Op welke datum stelde de rechtbank Oost-Brabant volgens het tekstgedeelte een bewind in over de goederen van de rechthebbende?

Tekstgedeelte:
"""

ECLI:NL:GHSHE:2023:3728

Gerechtshof 's-Hertogenbosch

Datum uitspraak
9 november 2023
Publicatiedatum
9 november 2023
Zaaknummer
200.322.428_01
Instantie
Gerechtshof 's-Hertogenbosch
Type
Uitspraak
Rechtsgebied
Civiel recht; Personen- en familierecht
Procedures
  • Hoger beroep
Rechters
Vindplaatsen
  • Rechtspraak.nl
AI samenvatting door LexboostAutomatisch gegenereerd

Bekrachtiging van de beschikking tot onderbewindstelling van de rechthebbende

In deze zaak gaat het om de bekrachtiging van een beschikking tot onderbewindstelling van de rechthebbende, die verblijft in een forensisch psychiatrische kliniek. De rechtbank Oost-Brabant had op 17 november 2022 een bewind ingesteld over de goederen van de rechthebbende, die in hoger beroep ging tegen deze beslissing. De rechthebbende betwistte dat hij niet in staat zou zijn om zijn financiële belangen te behartigen en voerde aan dat hij zijn schulden zelf kan aflossen. Tijdens de mondelinge behandeling op 25 september 2023 werd duidelijk dat de rechthebbende een bijstandsuitkering ontvangt en aanzienlijke schulden heeft, waaronder een schuld aan de gemeente en een zorgverzekeraar. De verweerder, Stichting [GGZ], en de bewindvoerder stelden dat de rechthebbende zijn financiële situatie niet goed kan overzien en dat begeleiding noodzakelijk is. Het hof oordeelde dat de rechtbank terecht had vastgesteld dat de rechthebbende tijdelijk of duurzaam niet in staat is om zijn vermogensrechtelijke belangen te behartigen. Het hof bekrachtigde de beschikking van de rechtbank en wees het meer of anders verzochte af.

"""

Verzamelde gegevens:
"""

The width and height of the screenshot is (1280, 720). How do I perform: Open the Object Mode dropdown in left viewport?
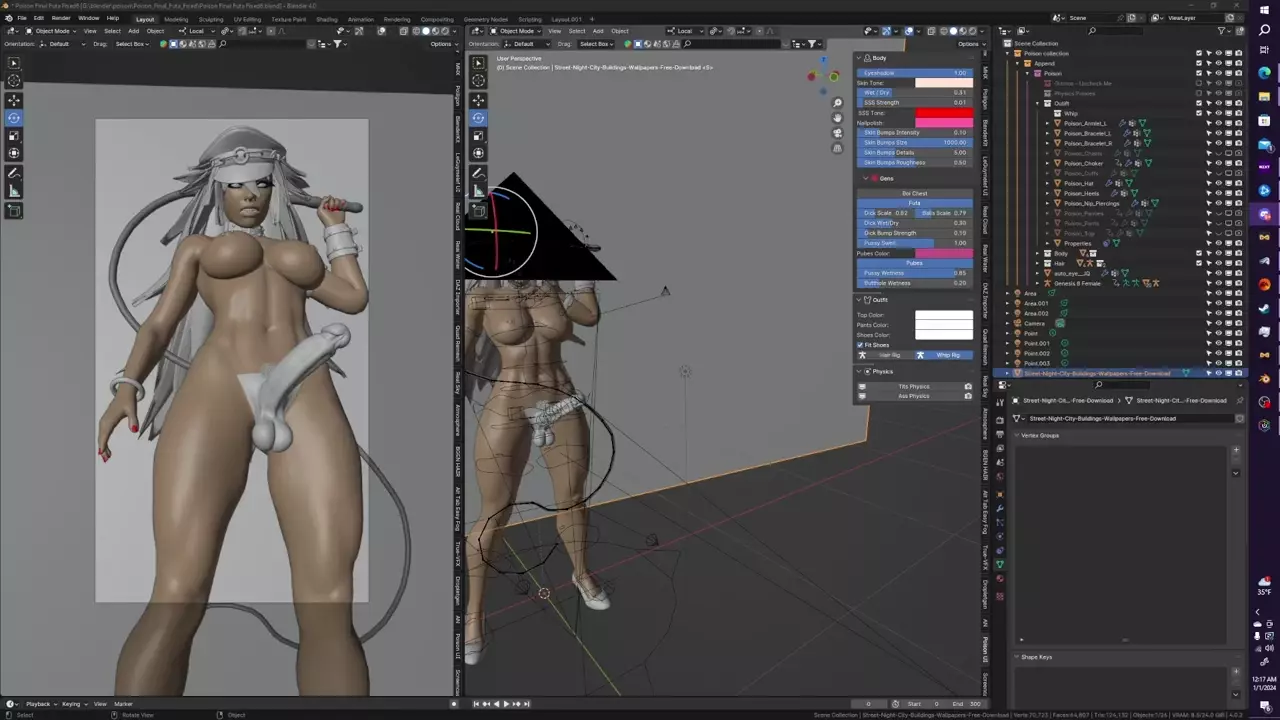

"""

Juist antwoord:
Op 17 november 2022.